__Action item__. Among the entries below, which lines run from the line with "Click the Confirm Password field" through the line with "Expand the chart to fullscreen"? Retype those, both ends included, exactly and without pictures.

__Data shown__.
━━━━━━━━━━━━━━━━
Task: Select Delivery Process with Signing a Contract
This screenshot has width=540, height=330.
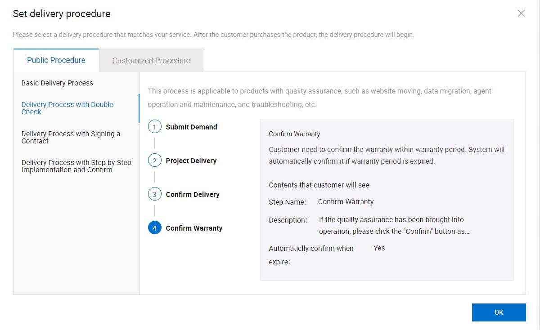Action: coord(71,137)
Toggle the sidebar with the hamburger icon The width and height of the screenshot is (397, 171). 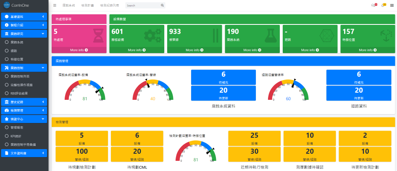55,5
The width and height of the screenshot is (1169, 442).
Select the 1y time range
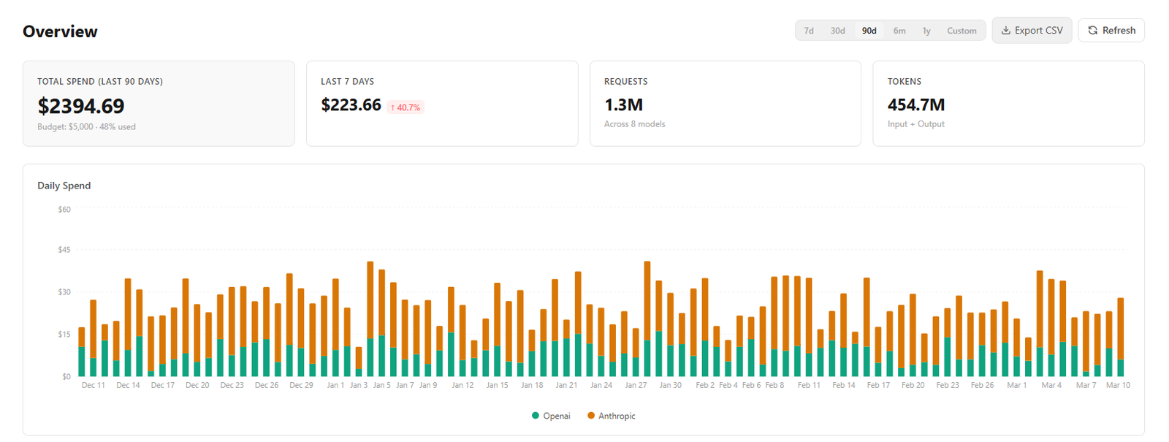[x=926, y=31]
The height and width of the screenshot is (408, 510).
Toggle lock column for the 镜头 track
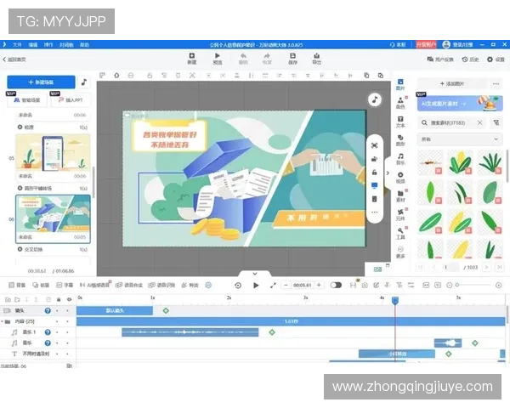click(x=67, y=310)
━━━━━━━━━━━━━━━━
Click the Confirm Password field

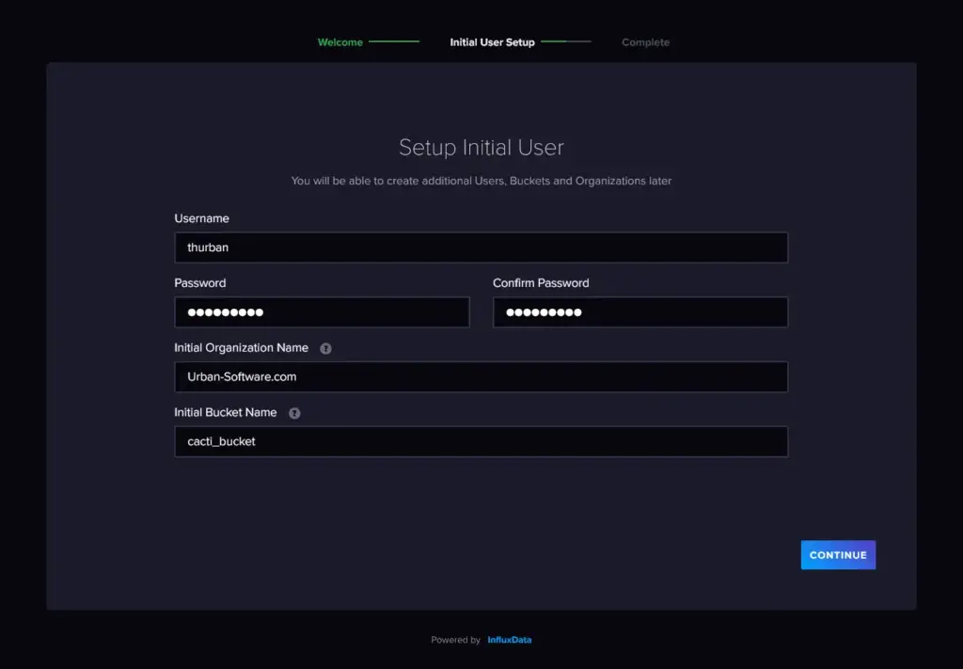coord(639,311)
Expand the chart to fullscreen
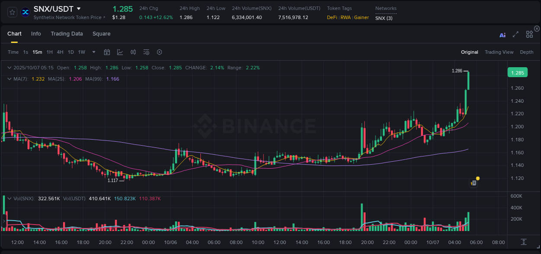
━━━━━━━━━━━━━━━━
__Task answer__.
Click the Confirm Password field

coord(639,311)
Expand the chart to fullscreen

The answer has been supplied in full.